We've had a few weeks to play around with the ODA in our office, and I've been able to crack it open and get to into the software and hardware that powers it.
For starters, the system runs a new model of Sun Fire - the X4370 M2. The 4U chassis is basically 2 separate 2U blades (Oracle is calling them system controllers - SCs) that have direct attached storage on the front. Here's a listing of the hardware in each SC:
Sun X4370M2 System Controller Components (2 SCs per X4370M2) |
|
CPU | 2x 6-core Intel Xeon X5675 3.06GHz |
Memory | 96GB 1333MHz DDR3 |
Network | 2x 10GbE (SFP+) PCIe card 4x 1GbE PCIe card 2x 1GbE onboard |
Internal Storage | 2x 500GB SATA for operating system 1x 4GB USB internal |
RAID Controller | 2x SAS-2 LSI HBA |
Shared Storage | 20x 600GB 3.5" SAS 15,000 RPM hard drives 4x 73GB 3.5" SSDs |
External Storage | 2x external MiniSAS ports |
Operating System | Oracle Enterprise Linux 5.5 x86-64 |
Pictures of a real live ODA after the break.

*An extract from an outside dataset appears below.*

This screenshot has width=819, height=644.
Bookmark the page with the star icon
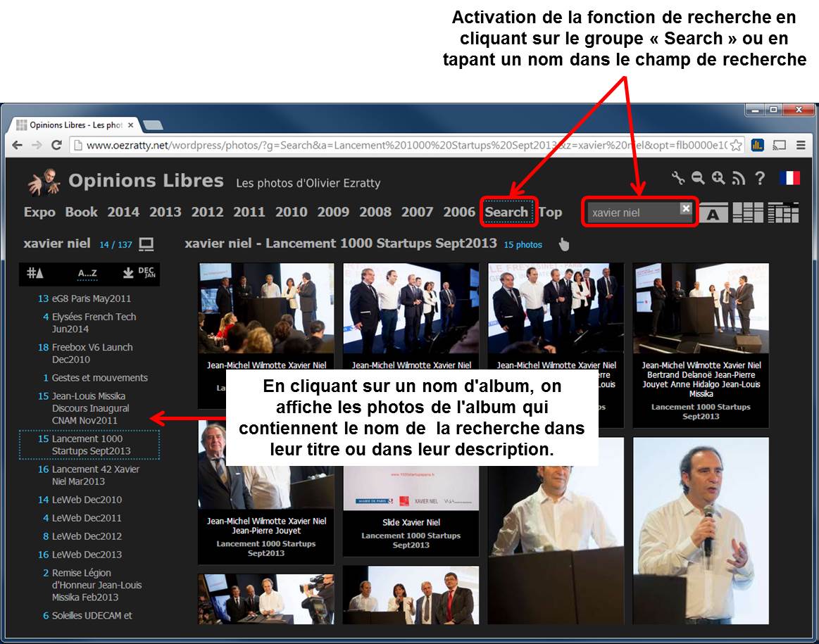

If you're anything like me, the first thing you wanted to know about the ODA is what's inside? Follow along as we walk through the hardware involved.
What's an SC?
The SC is essentially Oracle's term for the blades that sit inside the Sun Fire X4370 M2.
From this view, the back of the SC is at the bottom. At the top (front), are 2 connections that plug into the chassis of the X4370 M2. The SCs slide out from the back of the chassis. Looking closer at the back of the SC, we have the external connections
From the back, you can see the PCI cards on the left, and the onboard ports on the right. In the middle are the fan modules. On the left, we have 4, gigabit ethernet ports, 2, 10GbE (SFP+) ports, and the 2 external SAS connections. On the right are the dual gigabit ethernet (onboard) ports, the serial and network ports for the ILOM, and your standard VGA and USB ports. Above the onboard ports are the 500GB SATA hard drives used for the operating system.
What's Inside?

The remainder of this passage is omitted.